You made a great purchase. I got my set on Friday and I'm totally blown away. Words can't describe what I got for what I paid.


----------



## Techy (Nov 8, 2004)

hisnheroutdoors said:


> this is a very good thread it helped me a lot reading it,i used 10x all the time too after all i have read here and a couple of other forums i ordered a pair of
> Zen Ray 8x43 ED2's form all the reviews i have read on the Zens i think i made a good choice on the bins and the power


You will be happy 

P.S. I used to live about 40 min from Muskegon. Went to MCC for a short time and hunted the wastewater a few times as well.


----------



## bucksnortinted (Aug 24, 2006)

Techy said:


> You will be happy
> 
> P.S. I used to live about 40 min from Muskegon. Went to MCC for a short time and hunted the wastewater a few times as well.
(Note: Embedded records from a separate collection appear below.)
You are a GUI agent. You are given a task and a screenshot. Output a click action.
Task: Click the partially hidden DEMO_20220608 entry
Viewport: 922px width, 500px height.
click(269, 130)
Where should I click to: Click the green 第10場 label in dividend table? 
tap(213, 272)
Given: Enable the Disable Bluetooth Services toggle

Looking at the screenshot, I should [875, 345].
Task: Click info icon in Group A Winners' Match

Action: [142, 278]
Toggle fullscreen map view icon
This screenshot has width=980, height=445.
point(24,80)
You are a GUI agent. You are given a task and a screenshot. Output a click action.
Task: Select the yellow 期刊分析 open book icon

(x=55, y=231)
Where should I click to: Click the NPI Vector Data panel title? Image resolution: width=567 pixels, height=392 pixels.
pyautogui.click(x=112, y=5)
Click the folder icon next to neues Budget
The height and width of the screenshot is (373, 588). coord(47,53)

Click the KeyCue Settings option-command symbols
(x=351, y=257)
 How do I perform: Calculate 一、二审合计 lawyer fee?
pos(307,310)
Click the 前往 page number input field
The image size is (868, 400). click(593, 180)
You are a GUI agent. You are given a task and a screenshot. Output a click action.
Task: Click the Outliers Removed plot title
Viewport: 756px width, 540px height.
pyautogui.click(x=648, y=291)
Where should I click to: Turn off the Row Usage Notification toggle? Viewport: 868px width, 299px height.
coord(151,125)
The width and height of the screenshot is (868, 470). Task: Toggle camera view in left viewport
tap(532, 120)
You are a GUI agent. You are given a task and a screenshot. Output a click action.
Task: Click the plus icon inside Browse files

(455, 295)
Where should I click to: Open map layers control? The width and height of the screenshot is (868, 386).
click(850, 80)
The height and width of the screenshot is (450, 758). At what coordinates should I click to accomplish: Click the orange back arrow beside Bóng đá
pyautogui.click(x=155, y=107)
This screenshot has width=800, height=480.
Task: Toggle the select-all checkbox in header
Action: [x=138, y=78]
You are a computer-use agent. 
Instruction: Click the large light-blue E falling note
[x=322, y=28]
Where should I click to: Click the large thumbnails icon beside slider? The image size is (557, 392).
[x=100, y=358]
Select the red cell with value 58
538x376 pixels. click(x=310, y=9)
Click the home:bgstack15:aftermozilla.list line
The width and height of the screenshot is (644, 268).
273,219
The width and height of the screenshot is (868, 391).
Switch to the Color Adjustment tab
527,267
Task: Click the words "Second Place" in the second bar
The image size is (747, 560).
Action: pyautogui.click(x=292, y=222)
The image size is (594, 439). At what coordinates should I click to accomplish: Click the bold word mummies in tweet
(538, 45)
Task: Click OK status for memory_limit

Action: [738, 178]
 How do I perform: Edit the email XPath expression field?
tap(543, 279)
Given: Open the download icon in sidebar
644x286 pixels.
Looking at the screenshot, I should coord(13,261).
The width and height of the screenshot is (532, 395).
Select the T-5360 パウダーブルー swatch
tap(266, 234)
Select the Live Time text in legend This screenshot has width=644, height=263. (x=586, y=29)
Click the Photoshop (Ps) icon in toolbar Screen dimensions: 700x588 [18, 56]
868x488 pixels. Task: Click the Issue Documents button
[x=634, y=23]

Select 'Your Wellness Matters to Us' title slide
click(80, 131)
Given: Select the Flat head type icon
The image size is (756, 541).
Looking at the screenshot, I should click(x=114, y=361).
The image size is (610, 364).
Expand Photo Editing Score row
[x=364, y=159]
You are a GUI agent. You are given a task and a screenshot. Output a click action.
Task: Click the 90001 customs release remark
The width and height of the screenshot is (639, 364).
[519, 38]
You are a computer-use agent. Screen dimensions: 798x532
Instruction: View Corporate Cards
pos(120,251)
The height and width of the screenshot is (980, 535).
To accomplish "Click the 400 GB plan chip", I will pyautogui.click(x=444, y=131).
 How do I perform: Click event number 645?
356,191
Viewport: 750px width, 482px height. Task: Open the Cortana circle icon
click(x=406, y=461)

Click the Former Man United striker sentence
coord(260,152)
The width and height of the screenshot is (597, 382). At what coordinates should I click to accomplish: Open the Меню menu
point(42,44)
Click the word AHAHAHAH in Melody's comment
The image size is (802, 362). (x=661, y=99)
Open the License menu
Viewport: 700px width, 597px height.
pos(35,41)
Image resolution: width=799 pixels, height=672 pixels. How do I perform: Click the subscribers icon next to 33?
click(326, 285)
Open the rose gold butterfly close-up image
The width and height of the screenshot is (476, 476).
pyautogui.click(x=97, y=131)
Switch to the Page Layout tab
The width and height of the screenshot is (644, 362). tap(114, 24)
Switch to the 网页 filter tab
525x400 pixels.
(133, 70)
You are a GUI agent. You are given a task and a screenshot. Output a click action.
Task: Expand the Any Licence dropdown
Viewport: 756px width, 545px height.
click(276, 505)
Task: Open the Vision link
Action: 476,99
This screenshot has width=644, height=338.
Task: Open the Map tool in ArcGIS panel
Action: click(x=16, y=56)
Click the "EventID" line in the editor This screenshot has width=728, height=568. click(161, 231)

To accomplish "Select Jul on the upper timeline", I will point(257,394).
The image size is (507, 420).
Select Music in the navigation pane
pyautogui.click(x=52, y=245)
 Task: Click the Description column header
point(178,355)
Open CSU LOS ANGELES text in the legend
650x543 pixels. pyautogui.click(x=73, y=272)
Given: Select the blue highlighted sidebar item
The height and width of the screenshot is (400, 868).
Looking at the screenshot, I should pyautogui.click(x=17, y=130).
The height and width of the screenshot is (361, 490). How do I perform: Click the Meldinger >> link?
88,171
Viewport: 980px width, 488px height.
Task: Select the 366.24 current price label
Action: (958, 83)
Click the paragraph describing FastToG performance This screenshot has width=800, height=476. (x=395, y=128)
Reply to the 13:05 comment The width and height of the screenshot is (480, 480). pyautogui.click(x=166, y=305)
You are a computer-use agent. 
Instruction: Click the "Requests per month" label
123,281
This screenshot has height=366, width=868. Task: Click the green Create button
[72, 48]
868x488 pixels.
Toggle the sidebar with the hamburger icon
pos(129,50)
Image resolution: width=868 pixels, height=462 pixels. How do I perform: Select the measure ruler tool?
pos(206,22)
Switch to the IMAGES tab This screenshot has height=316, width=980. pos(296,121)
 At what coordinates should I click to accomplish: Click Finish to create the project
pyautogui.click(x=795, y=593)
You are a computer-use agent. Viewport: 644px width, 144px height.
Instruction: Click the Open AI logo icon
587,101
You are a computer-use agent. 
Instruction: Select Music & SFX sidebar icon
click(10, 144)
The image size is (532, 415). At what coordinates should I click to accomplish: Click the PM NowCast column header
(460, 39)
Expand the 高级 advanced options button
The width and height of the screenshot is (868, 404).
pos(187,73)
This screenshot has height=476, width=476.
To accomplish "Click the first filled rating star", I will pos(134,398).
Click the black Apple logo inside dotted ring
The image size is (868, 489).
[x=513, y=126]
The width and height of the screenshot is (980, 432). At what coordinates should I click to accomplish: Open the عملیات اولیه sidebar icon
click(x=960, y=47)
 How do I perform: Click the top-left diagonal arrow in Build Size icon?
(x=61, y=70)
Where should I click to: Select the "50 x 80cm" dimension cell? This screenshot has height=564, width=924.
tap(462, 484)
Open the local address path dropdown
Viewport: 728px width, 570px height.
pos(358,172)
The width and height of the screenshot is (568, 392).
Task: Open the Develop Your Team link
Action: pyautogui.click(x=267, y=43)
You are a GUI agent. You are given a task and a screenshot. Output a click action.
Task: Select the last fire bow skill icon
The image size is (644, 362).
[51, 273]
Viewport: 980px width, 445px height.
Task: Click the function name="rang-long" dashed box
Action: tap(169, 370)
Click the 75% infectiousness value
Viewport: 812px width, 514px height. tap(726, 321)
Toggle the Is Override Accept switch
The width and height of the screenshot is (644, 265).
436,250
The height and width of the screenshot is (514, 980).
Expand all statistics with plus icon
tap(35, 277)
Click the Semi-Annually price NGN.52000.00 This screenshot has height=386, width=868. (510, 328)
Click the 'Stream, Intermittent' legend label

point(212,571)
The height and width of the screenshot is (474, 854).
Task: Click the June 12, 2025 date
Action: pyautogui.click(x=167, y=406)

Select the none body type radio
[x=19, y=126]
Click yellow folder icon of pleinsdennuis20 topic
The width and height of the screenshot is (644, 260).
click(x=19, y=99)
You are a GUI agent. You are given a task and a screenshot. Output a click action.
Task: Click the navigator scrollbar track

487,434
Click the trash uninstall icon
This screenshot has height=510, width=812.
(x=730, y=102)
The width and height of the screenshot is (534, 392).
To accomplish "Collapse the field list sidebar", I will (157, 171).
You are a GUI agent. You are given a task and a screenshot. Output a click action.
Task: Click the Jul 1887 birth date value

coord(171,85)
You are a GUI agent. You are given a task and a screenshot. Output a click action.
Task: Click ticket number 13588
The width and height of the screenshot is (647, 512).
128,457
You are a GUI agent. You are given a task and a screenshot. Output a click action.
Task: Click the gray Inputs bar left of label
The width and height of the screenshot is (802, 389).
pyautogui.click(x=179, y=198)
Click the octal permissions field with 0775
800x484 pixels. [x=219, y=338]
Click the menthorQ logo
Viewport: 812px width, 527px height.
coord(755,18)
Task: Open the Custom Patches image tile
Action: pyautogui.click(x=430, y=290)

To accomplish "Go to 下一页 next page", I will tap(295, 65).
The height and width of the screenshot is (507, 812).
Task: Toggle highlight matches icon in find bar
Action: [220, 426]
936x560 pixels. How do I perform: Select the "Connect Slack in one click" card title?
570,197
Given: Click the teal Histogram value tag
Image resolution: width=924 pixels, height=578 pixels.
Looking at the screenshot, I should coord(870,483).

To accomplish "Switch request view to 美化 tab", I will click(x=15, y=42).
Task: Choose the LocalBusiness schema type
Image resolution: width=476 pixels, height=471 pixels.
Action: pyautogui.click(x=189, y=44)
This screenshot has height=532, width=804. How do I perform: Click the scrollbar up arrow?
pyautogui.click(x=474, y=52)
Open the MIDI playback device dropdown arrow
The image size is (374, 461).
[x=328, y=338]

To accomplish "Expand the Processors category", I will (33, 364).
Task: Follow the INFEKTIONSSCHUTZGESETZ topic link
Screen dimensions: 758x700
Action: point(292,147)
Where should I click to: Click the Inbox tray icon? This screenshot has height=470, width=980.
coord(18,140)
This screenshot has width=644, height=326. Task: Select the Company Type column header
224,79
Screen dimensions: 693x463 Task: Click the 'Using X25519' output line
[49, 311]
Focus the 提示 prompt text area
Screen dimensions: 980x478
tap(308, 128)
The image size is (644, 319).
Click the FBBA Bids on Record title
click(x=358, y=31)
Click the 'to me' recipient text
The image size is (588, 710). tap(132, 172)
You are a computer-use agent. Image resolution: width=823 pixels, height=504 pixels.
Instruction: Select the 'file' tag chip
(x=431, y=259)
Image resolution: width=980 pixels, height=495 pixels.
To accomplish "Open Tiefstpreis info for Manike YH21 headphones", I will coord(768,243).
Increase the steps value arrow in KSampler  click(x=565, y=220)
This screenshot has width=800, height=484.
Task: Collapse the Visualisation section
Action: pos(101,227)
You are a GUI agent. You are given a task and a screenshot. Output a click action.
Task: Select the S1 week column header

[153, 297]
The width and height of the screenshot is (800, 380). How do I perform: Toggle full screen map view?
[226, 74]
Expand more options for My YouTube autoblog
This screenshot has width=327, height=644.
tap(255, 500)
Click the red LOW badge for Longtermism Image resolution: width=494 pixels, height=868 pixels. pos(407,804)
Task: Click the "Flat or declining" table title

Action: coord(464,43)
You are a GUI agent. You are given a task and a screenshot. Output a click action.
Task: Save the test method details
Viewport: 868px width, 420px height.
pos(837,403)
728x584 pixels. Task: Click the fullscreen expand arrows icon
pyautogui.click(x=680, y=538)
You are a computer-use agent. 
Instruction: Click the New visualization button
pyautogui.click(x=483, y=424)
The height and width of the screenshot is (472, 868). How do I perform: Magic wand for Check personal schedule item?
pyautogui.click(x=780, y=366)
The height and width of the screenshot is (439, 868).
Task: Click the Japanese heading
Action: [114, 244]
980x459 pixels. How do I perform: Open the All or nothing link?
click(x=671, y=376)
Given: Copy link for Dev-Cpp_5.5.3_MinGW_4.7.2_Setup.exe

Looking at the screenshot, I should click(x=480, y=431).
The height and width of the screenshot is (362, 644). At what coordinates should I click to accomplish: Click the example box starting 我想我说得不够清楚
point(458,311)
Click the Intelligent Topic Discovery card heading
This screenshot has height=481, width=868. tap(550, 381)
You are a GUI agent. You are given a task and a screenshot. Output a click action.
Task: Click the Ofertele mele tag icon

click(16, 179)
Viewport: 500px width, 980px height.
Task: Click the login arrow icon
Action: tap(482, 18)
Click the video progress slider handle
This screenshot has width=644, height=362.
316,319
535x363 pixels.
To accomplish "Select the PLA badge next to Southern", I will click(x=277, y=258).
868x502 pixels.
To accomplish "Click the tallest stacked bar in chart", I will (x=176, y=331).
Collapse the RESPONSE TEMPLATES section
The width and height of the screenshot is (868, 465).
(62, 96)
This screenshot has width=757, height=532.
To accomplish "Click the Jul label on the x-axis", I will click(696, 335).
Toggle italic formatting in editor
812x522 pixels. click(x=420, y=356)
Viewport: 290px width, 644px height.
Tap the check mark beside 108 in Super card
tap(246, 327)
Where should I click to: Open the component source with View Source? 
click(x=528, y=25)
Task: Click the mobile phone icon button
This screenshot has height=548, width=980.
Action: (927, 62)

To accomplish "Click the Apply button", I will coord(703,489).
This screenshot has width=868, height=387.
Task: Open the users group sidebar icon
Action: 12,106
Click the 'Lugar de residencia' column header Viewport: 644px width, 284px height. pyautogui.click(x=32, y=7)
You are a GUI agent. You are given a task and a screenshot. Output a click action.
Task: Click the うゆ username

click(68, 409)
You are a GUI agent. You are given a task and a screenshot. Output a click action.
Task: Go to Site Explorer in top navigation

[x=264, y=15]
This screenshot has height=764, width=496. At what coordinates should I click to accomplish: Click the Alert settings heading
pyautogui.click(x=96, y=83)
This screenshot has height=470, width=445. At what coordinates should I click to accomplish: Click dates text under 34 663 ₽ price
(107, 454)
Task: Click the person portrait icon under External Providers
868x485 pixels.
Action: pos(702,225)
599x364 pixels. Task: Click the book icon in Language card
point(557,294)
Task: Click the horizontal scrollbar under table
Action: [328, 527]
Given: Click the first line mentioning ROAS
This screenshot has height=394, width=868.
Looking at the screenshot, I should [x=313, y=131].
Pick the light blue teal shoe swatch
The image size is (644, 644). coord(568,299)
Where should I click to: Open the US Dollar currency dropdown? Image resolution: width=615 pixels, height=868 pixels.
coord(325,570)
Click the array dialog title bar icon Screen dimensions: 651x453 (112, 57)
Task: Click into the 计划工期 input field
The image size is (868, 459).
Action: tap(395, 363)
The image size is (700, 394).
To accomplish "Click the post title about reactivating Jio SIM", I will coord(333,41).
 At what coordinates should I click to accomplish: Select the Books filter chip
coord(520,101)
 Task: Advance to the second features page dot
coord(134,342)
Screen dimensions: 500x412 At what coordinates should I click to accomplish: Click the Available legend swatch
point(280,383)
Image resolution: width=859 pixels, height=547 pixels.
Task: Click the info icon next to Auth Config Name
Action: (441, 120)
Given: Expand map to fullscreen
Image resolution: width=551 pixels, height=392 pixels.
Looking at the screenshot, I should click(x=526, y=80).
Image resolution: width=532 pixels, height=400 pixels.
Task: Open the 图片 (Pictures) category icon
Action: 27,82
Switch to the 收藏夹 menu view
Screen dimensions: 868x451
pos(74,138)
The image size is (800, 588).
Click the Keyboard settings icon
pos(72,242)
i hunted there this yr also,this was absolutely the worst yr. ever for getting a deer for me,i loved the hunt and being outdoors but i never seen a deer with a weapon in my hand till thanksgiving night,and i had pics of 2 dandys.theres to much traffic out there i may go back i may not,regardless i was able to be in the outdoors and i was able to walk to my stand and climb the tree so i am not complaining.

back to the subject,i bought these bino's right from Zen Optics from Charles and i will tell ya what i am impressed with the C/S i was talking to Charles about the 8x43 ED Refurbs and he could tell that i didn't really want the refurbs i wanted the ED2 and he never tried pushing them on me and he let me *lay them away with 3 equal pay* the only other person that has ever done that with me is [email protected]  awesome C/S i can't really say enough,i can't wait to get them in my hand and try them


----------



## bkolowski111 (Dec 21, 2009)

Awesome thread!!


----------



## Wyoming Shooter (Sep 23, 2009)

*Thanks for the Informative Discussion*

There's much delicious food for thought here. Let me add just a bit to the discussion:

1. There is no "best" binocular. It depends on one's needs. As is often said in the military, the mission drives the gear train. Terrain, the user's physical condition, weather, available ambient light, and distance to be carried are just some factors that should influence the choice of binocular.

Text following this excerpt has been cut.